В Филарете привыкли видеть идеолога и апологета русской государственности. Его упрекали в том, что судьбы русской церкви связал он с судьбами русской монархии. Но в действительности Филарет был меньше, чем кто–либо связан с «окружением» и ненавистным ему «Вавилоном».
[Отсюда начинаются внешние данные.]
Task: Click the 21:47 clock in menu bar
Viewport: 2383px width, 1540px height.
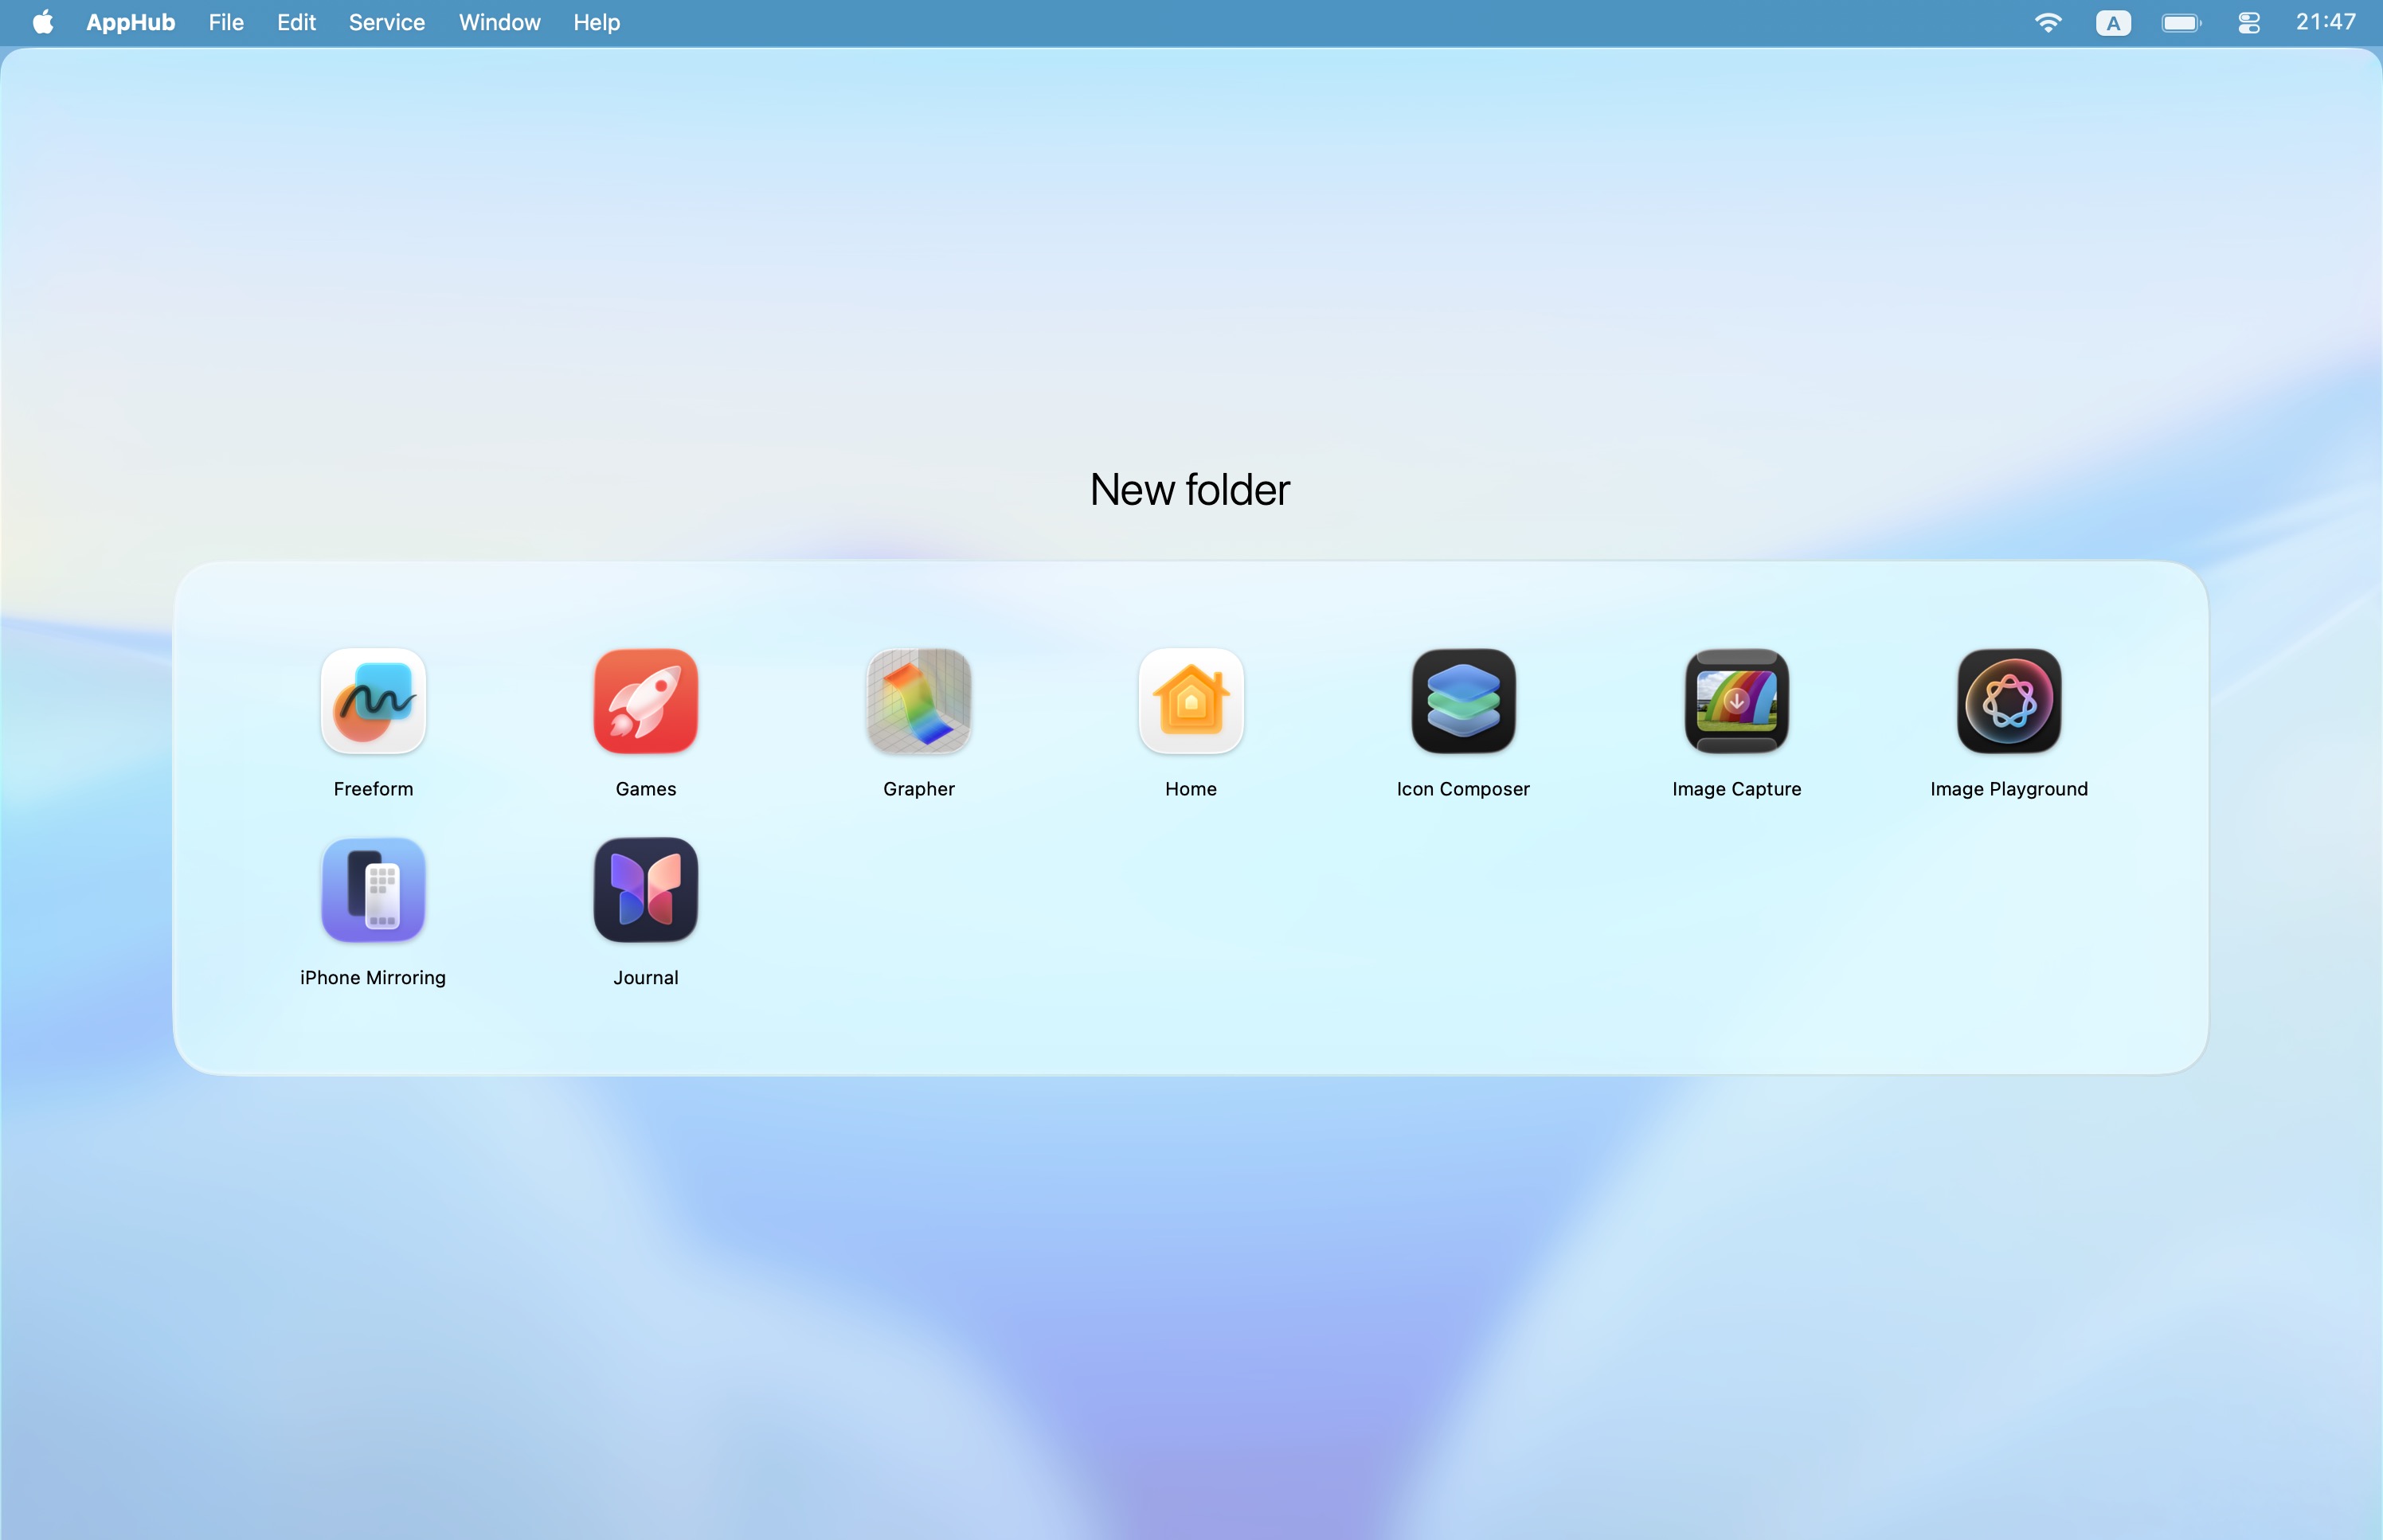Action: click(x=2325, y=22)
В нем не было хилиазма, веры в прогресс и рай на земле. Его основным убеждением было, что на земле всегда и неизбежно все дурно, что историческая жизнь идет не к уменьшению, а к увеличению страданий, что чем дальше, тем будет становиться хуже. И наряду с этим в нем жило твердое сознание, что Бог и святость не нуждаются ни в чем, кроме себя. Отсюда совершенно необходимо вытекало, что христианину дано разрешить все вопросы христианской жизни совершенно независимо от среды, что прогрессирующее «хуже» мiровой истории никак не задевает христианства.
«Новое» религиозное сознание и «богоискательство» требовали всяческих подпорок для христианства. Филарет твердо заявлял, что христианству, кроме христианства, ничего не нужно. Он проводил границы и учил страху там, где у других все сливалось в розовый туман лжеуниверсализма.